Come mi (s)vesto lo decido io!

Il diritto all’autodeterminazione può sembrare qualcosa di acquisito e intoccabile. Ma è davvero così? A farci riflettere al riguardo è l’ennesima discussione sul velo integrale, che sta tornando sulla bocca di tutti grazie all’iniziativa in votazione il 7 marzo e che vuole inserire nella Costituzione il divieto della dissimulazione del viso: un codice di abbigliamento che limita diverse libertà fondamentali senza che ci sia un vero interesse pubblico. Gli iniziativisti, persone vicine alla destra conservatrice, sostengono di opporsi al velo integrale per parità di genere e contro l’oppressione femminile. Una novità! E sarà forse perché questi non sono i loro punti forti che stanno facendo un grave errore di valutazione.
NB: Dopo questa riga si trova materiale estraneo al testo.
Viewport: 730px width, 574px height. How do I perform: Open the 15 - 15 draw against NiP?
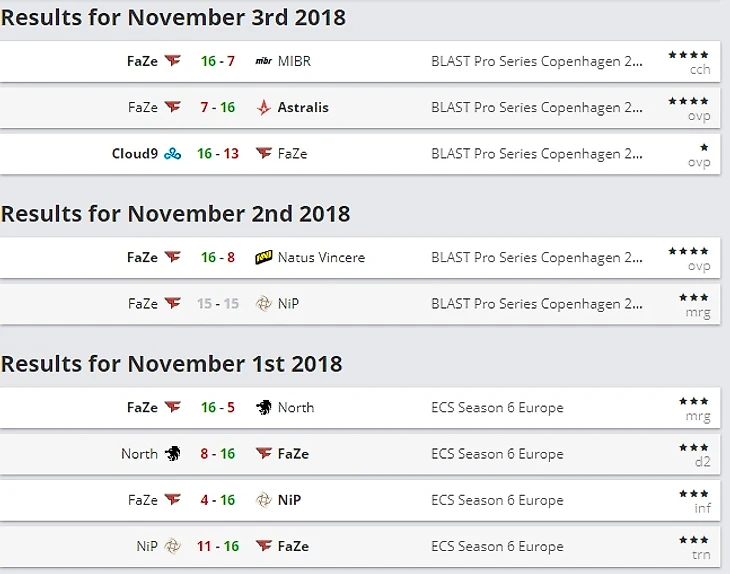click(x=217, y=304)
Non è infatti punendo una trentina di donne che portano il velo integrale in Svizzera che si combatte l’oppressione femminile, anzi. Da un lato si puniscono ulteriormente le donne vittime dell’obbligo, dando loro una multa o costringendole in casa; dall’altro si viola il diritto all’autodeterminazione delle donne che scelgono di coprirsi. Se gli iniziativisti volessero davvero una società fondata sulla parità di genere, dovrebbero iniziare a promuovere tutte quelle politiche di integrazione, di formazione e di lavoro che permettono veramente alle donne di raggiungere l’indipendenza economica e sociale. Noi donne, tra tutti, sappiamo quanto possono essere restrittivi i codici di abbigliamento, sia che siano imposti culturalmente o patriarcalmente. Quindi diciamo: No al divieto di dissimulazione del viso, No ai codici di abbigliamento. Perché non vogliamo che delle donne già vittime di violenza siano ulteriormente vittimizzate, e perché anche noi vogliamo vestirci a nostro piacimento – senza vincoli religiosi, culturali, patriarcali e neppure statali!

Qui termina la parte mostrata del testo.